▶ [Extracted information]:
<<<<
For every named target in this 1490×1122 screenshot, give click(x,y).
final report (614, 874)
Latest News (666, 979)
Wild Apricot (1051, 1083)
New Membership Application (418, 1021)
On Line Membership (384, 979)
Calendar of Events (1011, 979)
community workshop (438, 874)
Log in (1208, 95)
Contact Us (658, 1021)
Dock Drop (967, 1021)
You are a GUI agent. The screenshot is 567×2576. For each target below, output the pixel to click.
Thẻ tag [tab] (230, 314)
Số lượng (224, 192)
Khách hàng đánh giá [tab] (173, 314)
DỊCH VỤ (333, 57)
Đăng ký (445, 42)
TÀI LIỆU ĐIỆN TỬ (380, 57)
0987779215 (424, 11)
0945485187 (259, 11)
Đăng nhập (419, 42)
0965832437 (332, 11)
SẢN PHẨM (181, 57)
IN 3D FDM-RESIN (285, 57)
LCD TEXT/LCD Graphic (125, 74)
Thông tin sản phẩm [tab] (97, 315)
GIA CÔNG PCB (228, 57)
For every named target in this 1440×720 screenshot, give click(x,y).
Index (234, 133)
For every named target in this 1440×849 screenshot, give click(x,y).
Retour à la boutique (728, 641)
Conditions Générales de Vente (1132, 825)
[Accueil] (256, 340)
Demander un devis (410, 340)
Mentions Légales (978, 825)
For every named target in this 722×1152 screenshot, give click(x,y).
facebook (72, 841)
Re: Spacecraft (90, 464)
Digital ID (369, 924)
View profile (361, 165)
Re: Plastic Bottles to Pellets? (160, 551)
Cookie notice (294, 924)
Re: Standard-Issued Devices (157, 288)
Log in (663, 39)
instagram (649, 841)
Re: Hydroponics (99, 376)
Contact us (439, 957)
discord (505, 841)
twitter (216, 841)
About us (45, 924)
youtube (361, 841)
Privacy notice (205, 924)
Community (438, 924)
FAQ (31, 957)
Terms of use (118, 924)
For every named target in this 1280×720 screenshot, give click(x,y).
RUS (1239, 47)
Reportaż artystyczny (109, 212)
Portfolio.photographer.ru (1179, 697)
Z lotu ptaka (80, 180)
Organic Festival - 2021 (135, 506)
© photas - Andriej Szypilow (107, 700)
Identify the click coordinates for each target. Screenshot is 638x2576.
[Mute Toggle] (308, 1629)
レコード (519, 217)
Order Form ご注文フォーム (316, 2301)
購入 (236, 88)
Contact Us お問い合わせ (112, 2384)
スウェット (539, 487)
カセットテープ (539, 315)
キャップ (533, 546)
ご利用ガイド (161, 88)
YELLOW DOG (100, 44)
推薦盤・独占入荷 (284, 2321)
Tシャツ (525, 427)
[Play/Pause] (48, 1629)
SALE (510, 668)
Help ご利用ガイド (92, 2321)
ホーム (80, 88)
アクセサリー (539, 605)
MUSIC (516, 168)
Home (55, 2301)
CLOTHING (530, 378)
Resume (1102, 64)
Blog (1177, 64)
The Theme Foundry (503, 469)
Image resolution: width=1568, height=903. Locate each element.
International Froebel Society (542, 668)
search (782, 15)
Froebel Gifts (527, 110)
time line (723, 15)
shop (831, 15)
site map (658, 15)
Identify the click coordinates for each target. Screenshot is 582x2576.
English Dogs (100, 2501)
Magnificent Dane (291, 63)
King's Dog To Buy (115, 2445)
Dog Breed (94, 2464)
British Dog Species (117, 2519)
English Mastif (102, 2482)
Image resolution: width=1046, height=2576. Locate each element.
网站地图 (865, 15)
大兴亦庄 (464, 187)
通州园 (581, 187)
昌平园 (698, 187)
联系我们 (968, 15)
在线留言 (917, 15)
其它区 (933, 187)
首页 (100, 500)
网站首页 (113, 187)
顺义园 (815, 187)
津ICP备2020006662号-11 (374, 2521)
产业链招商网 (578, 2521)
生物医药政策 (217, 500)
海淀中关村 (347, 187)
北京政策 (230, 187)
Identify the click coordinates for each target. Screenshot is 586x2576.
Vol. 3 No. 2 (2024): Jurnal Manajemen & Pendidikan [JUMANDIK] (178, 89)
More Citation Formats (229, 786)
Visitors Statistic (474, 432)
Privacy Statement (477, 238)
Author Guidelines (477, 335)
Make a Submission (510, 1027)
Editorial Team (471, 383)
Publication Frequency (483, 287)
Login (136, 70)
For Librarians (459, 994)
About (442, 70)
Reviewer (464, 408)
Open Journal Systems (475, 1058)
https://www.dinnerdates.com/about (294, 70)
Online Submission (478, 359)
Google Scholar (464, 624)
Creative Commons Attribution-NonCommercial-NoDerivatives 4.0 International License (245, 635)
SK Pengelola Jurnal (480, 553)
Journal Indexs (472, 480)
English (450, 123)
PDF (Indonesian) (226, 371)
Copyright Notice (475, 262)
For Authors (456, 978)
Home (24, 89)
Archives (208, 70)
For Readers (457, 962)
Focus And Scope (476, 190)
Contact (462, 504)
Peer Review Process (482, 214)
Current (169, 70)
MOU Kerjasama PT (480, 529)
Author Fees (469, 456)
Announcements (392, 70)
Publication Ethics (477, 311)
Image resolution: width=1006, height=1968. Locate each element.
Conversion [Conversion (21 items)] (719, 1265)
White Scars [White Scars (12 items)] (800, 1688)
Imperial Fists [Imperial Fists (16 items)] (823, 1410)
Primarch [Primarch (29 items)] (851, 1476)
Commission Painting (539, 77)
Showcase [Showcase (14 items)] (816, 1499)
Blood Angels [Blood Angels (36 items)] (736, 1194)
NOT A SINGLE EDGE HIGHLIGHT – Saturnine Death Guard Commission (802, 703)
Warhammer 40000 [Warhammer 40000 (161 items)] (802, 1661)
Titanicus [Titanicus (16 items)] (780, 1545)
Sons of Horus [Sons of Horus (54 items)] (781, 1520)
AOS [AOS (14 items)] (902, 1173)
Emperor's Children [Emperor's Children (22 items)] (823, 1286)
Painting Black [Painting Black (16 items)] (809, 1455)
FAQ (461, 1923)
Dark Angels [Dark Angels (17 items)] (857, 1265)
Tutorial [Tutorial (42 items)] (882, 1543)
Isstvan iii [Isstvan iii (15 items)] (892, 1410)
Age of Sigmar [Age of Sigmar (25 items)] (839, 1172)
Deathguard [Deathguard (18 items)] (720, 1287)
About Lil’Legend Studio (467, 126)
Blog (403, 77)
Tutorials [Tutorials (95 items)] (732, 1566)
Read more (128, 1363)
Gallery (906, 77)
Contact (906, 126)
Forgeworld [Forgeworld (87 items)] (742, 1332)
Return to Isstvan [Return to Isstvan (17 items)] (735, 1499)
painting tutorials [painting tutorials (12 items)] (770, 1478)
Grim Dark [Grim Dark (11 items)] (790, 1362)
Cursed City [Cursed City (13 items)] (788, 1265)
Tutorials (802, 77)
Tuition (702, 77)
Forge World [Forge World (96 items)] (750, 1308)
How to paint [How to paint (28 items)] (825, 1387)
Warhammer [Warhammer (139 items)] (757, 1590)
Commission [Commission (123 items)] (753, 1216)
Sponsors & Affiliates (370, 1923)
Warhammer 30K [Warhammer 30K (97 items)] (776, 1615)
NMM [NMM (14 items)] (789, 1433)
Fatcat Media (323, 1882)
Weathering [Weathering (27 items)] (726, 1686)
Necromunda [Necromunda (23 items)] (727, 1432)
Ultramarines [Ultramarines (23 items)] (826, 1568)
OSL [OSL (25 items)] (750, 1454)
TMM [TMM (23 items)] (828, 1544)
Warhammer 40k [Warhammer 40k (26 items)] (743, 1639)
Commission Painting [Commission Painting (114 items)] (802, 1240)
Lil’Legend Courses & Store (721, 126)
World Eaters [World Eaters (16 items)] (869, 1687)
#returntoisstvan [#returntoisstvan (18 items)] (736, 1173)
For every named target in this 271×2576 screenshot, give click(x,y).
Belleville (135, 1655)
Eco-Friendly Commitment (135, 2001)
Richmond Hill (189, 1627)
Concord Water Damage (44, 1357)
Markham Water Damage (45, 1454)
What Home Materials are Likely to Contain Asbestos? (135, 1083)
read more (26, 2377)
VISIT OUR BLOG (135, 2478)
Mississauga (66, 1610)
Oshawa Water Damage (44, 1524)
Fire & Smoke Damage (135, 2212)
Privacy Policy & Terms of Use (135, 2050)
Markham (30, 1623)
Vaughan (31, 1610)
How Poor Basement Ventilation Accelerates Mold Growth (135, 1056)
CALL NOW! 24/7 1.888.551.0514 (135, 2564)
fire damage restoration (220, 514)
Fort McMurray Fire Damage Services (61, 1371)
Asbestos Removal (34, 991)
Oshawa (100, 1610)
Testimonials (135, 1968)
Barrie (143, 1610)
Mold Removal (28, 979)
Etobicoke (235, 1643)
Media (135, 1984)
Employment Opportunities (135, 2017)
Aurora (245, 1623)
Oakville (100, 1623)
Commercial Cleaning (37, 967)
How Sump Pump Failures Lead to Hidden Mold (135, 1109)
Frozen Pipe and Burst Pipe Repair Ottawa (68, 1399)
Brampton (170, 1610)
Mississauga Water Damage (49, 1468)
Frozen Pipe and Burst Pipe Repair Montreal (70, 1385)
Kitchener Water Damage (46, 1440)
>>>>
▶ [Written problem]:
Format the rows as a numbered list, starting at the row containing "Fire & Smoke Damage (135, 2212)" and ending after the row containing "Aurora (245, 1623)". Leave out any blank lines.

▶ [Response to this exercise]:
1. Fire & Smoke Damage (135, 2212)
2. Privacy Policy & Terms of Use (135, 2050)
3. Markham (30, 1623)
4. Vaughan (31, 1610)
5. How Poor Basement Ventilation Accelerates Mold Growth (135, 1056)
6. CALL NOW! 24/7 1.888.551.0514 (135, 2564)
7. fire damage restoration (220, 514)
8. Fort McMurray Fire Damage Services (61, 1371)
9. Asbestos Removal (34, 991)
10. Oshawa (100, 1610)
11. Testimonials (135, 1968)
12. Barrie (143, 1610)
13. Mold Removal (28, 979)
14. Etobicoke (235, 1643)
15. Media (135, 1984)
16. Employment Opportunities (135, 2017)
17. Aurora (245, 1623)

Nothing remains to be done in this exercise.